I try to smile, but it probably comes out looking weird. "I was trying to wake Logan up, so I sat on him and he---" I turn to look at Logan next to me, but find he's not there. Frowning, I look around until I find him by the pancake batter, mixing it with a gleeful smile on his face.

He looks up at me, looking completely entranced by the batter. "It's chocolate chip," he tells me, sounding amazed.

I roll my eyes at him, his amazement making me want to laugh. He loves my mom's chocolate chip pancakes. He's always begging her to make them. Seeing him like this, so giddy and excited like a little kid on Halloween almost makes me smile, but I stop short when I think of something.
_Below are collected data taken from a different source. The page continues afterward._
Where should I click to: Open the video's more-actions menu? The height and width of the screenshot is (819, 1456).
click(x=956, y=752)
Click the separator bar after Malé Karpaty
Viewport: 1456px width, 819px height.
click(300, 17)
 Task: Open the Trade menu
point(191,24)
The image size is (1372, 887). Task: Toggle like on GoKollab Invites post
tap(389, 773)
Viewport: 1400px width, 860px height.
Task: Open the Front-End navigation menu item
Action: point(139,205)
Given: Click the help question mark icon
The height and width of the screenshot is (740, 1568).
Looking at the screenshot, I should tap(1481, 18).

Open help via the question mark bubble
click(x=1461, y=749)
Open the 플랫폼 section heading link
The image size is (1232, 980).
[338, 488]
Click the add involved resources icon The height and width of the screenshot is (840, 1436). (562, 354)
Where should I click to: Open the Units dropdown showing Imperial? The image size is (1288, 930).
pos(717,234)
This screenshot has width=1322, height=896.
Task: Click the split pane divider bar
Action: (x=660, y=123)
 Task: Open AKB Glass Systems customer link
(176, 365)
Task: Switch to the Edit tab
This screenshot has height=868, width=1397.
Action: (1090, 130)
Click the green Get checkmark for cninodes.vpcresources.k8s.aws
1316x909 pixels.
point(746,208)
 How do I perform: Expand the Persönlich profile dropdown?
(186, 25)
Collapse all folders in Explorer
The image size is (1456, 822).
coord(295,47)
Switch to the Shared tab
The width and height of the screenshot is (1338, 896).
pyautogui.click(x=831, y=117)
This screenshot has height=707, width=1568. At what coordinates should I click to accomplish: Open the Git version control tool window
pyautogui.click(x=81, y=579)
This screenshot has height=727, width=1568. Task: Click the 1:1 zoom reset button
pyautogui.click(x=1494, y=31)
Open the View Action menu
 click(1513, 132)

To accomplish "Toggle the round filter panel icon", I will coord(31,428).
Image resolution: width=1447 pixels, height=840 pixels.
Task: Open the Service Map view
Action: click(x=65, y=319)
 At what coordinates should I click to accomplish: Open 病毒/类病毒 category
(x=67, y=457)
I can't tell Logan about the move.

At least, not right now I can't. My mom was making his favorite breakfast in the world, and he was so happy. I didn't want to ruin it.

My mom seems to notice his happiness too, because she gives me a questioning look, her eyes asking when I was going to tell him.

To that question, I choose the easy choice and decide I'll tell him later.

I finish telling her the story, my dad chuckling when I get to how Logan hit my eye. After checking one last time if my eye's alright, my mom returns back to the oven, shooing Logan away when she does.

My mind now on my forgotten dilemma, I sit at the kitchen table and pour myself some orange juice. Logan sits next to me, his eyes trained on my mom as she pours more batter into the skillet.

As we sit in silence, pouring our orange juice and eating the already made bacon on the table, the perfect idea comes to me. As I stare at the bacon (which is what made me think of it), a warm feeling glows in my stomach. It was so perfect.

After my mom delivers the first batch of pancakes, my dad looks up from his phone and asks, "So, what do you two have planned for today?"

"We're going to a movie," I answer quickly before Logan can say anything. Going to the movies was part of my plan.

Out of the corner of my eye, I see Logan's eyebrows rise. "We are?" he asks, finally taking his eyes off the pancakes.

I turn to face him. "Yes. We are." I turn back to my dad. "We're going to see A Night in New York."

My dad starts slathering his pancakes with butter, and I do the same. "Do you need money?" he asks.

Me having no job, I always need money. "Yes---" I answer, but I'm cut off.

"I'll pay for her," Logan butts in loudly, and when I turn to look at him he keeps his eyes straightforward at my dad. I notice a light hint of pink surfacing on his cheeks.

My dad shrugs, his eyes scanning the newspaper again. "Alright then, I'm fine with that. Now I don't have to pay for her jumbo size popcorn and mega large drink."

I grin at him, thinking of how much watching movies makes me hungry. I turn to Logan, who I find is already looking at me with his mouth barely turned upwards at the corners.

The snarky comment I'd been about to say leaves my mind, and I stare at his facial expression, trying to figure out why he was looking at me like that.

I lift my eyebrows at him, trying to ask him without talking why he was looking at me like that. In return, his eyes roam all over my face, from my eyebrows to my forehead to my cheek to my eyes. I frown.

He returns to his pancakes without a verbal or nonverbal answer, that same weird smile on his face, and after watching him for a few seconds I grab an unused spoon off the table and jab his leg with it.